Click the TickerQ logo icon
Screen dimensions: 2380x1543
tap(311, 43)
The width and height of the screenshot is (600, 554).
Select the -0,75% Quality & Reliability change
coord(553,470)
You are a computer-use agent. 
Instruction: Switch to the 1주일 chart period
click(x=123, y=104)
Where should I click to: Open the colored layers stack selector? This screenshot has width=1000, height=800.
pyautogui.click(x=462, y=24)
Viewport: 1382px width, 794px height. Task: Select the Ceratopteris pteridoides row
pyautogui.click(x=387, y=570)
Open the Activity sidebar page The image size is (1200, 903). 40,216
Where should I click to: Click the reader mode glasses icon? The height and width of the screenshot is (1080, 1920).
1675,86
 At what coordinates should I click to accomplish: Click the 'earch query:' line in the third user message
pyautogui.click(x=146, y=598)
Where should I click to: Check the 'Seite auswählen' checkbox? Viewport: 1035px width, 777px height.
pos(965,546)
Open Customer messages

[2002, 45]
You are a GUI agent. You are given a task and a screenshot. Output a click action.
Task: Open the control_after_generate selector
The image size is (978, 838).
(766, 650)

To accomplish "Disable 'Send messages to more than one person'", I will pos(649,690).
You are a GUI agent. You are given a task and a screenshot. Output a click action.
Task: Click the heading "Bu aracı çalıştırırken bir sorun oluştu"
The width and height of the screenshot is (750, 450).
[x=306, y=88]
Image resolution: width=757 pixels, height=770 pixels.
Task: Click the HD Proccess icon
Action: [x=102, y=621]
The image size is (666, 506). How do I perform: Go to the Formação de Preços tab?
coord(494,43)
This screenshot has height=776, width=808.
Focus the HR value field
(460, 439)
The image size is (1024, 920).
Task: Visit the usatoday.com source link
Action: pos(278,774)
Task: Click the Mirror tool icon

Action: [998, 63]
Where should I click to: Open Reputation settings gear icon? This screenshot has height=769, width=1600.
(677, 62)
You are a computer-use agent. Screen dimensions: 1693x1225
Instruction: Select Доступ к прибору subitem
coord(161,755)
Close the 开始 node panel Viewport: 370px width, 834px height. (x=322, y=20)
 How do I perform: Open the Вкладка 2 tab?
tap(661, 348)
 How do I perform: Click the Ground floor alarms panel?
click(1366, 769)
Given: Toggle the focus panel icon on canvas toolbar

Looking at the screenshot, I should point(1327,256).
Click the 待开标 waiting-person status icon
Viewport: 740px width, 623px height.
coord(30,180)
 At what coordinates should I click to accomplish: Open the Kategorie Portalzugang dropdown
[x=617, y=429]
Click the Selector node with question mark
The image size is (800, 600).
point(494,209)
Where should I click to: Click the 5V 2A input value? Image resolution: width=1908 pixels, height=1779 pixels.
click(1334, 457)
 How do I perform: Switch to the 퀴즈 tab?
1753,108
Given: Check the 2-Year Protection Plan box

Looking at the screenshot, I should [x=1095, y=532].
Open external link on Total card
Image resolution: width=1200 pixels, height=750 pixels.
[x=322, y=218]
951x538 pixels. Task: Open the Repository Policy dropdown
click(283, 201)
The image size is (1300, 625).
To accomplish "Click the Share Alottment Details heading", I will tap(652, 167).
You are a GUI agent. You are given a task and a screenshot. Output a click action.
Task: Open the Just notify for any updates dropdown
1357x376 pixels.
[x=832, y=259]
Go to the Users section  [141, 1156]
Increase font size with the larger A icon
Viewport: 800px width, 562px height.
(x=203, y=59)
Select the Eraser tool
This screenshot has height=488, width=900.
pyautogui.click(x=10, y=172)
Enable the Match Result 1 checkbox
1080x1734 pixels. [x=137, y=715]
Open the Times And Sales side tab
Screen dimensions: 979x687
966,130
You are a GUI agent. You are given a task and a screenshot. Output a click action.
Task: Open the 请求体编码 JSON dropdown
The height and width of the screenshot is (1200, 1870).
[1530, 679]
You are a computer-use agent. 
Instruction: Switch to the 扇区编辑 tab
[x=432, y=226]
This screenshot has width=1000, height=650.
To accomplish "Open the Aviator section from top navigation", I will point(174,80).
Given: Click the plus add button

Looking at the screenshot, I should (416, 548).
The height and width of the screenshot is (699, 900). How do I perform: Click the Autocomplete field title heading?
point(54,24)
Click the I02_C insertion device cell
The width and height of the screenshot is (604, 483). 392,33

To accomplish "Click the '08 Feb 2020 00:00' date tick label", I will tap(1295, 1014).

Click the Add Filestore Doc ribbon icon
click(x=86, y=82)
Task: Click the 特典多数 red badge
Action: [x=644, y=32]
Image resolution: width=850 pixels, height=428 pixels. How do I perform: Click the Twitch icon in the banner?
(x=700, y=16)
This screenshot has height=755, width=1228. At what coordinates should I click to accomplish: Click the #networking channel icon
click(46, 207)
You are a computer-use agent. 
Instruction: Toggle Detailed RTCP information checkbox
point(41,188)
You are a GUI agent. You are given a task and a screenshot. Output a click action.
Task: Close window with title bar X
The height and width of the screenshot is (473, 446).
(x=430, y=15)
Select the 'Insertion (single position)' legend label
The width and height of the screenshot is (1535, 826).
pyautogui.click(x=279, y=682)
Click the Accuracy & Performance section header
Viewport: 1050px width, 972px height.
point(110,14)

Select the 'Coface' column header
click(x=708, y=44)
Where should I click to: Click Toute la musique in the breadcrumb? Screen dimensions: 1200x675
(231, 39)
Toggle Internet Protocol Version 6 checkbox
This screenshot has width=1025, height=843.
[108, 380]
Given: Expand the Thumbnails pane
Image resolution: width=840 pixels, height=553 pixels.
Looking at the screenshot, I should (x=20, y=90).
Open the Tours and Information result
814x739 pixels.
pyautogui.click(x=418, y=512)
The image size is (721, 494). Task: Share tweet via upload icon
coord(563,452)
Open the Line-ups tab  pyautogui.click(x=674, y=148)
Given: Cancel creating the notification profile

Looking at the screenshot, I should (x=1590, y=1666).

**What you should do:**
Can you copy out every one of the entries above, character for character?

**Task answer:**
Click the TickerQ logo icon
Screen dimensions: 2380x1543
tap(311, 43)
The width and height of the screenshot is (600, 554).
Select the -0,75% Quality & Reliability change
coord(553,470)
You are a computer-use agent. 
Instruction: Switch to the 1주일 chart period
click(x=123, y=104)
Where should I click to: Open the colored layers stack selector? This screenshot has width=1000, height=800.
pyautogui.click(x=462, y=24)
Viewport: 1382px width, 794px height. Task: Select the Ceratopteris pteridoides row
pyautogui.click(x=387, y=570)
Open the Activity sidebar page The image size is (1200, 903). 40,216
Where should I click to: Click the reader mode glasses icon? The height and width of the screenshot is (1080, 1920).
1675,86
 At what coordinates should I click to accomplish: Click the 'earch query:' line in the third user message
pyautogui.click(x=146, y=598)
Where should I click to: Check the 'Seite auswählen' checkbox? Viewport: 1035px width, 777px height.
pos(965,546)
Open Customer messages

[2002, 45]
You are a GUI agent. You are given a task and a screenshot. Output a click action.
Task: Open the control_after_generate selector
The image size is (978, 838).
(766, 650)

To accomplish "Disable 'Send messages to more than one person'", I will pos(649,690).
You are a GUI agent. You are given a task and a screenshot. Output a click action.
Task: Click the heading "Bu aracı çalıştırırken bir sorun oluştu"
The width and height of the screenshot is (750, 450).
[x=306, y=88]
Image resolution: width=757 pixels, height=770 pixels.
Task: Click the HD Proccess icon
Action: [x=102, y=621]
The image size is (666, 506). How do I perform: Go to the Formação de Preços tab?
coord(494,43)
This screenshot has height=776, width=808.
Focus the HR value field
(460, 439)
The image size is (1024, 920).
Task: Visit the usatoday.com source link
Action: pos(278,774)
Task: Click the Mirror tool icon

Action: [998, 63]
Where should I click to: Open Reputation settings gear icon? This screenshot has height=769, width=1600.
(677, 62)
You are a computer-use agent. Screen dimensions: 1693x1225
Instruction: Select Доступ к прибору subitem
coord(161,755)
Close the 开始 node panel Viewport: 370px width, 834px height. (x=322, y=20)
 How do I perform: Open the Вкладка 2 tab?
tap(661, 348)
 How do I perform: Click the Ground floor alarms panel?
click(1366, 769)
Given: Toggle the focus panel icon on canvas toolbar

Looking at the screenshot, I should point(1327,256).
Click the 待开标 waiting-person status icon
Viewport: 740px width, 623px height.
coord(30,180)
 At what coordinates should I click to accomplish: Open the Kategorie Portalzugang dropdown
[x=617, y=429]
Click the Selector node with question mark
The image size is (800, 600).
point(494,209)
Where should I click to: Click the 5V 2A input value? Image resolution: width=1908 pixels, height=1779 pixels.
click(1334, 457)
 How do I perform: Switch to the 퀴즈 tab?
1753,108
Given: Check the 2-Year Protection Plan box

Looking at the screenshot, I should [x=1095, y=532].
Open external link on Total card
Image resolution: width=1200 pixels, height=750 pixels.
[x=322, y=218]
951x538 pixels. Task: Open the Repository Policy dropdown
click(283, 201)
The image size is (1300, 625).
To accomplish "Click the Share Alottment Details heading", I will tap(652, 167).
You are a GUI agent. You are given a task and a screenshot. Output a click action.
Task: Open the Just notify for any updates dropdown
1357x376 pixels.
[x=832, y=259]
Go to the Users section  [141, 1156]
Increase font size with the larger A icon
Viewport: 800px width, 562px height.
(x=203, y=59)
Select the Eraser tool
This screenshot has height=488, width=900.
pyautogui.click(x=10, y=172)
Enable the Match Result 1 checkbox
1080x1734 pixels. [x=137, y=715]
Open the Times And Sales side tab
Screen dimensions: 979x687
966,130
You are a GUI agent. You are given a task and a screenshot. Output a click action.
Task: Open the 请求体编码 JSON dropdown
The height and width of the screenshot is (1200, 1870).
[1530, 679]
You are a computer-use agent. 
Instruction: Switch to the 扇区编辑 tab
[x=432, y=226]
This screenshot has width=1000, height=650.
To accomplish "Open the Aviator section from top navigation", I will point(174,80).
Given: Click the plus add button

Looking at the screenshot, I should (416, 548).
The height and width of the screenshot is (699, 900). How do I perform: Click the Autocomplete field title heading?
point(54,24)
Click the I02_C insertion device cell
The width and height of the screenshot is (604, 483). 392,33

To accomplish "Click the '08 Feb 2020 00:00' date tick label", I will tap(1295, 1014).

Click the Add Filestore Doc ribbon icon
click(x=86, y=82)
Task: Click the 特典多数 red badge
Action: [x=644, y=32]
Image resolution: width=850 pixels, height=428 pixels. How do I perform: Click the Twitch icon in the banner?
(x=700, y=16)
This screenshot has height=755, width=1228. At what coordinates should I click to accomplish: Click the #networking channel icon
click(46, 207)
You are a computer-use agent. 
Instruction: Toggle Detailed RTCP information checkbox
point(41,188)
You are a GUI agent. You are given a task and a screenshot. Output a click action.
Task: Close window with title bar X
The height and width of the screenshot is (473, 446).
(x=430, y=15)
Select the 'Insertion (single position)' legend label
The width and height of the screenshot is (1535, 826).
pyautogui.click(x=279, y=682)
Click the Accuracy & Performance section header
Viewport: 1050px width, 972px height.
point(110,14)

Select the 'Coface' column header
click(x=708, y=44)
Where should I click to: Click Toute la musique in the breadcrumb? Screen dimensions: 1200x675
(231, 39)
Toggle Internet Protocol Version 6 checkbox
This screenshot has width=1025, height=843.
[108, 380]
Given: Expand the Thumbnails pane
Image resolution: width=840 pixels, height=553 pixels.
Looking at the screenshot, I should (x=20, y=90).
Open the Tours and Information result
814x739 pixels.
pyautogui.click(x=418, y=512)
The image size is (721, 494). Task: Share tweet via upload icon
coord(563,452)
Open the Line-ups tab  pyautogui.click(x=674, y=148)
Given: Cancel creating the notification profile

Looking at the screenshot, I should (x=1590, y=1666).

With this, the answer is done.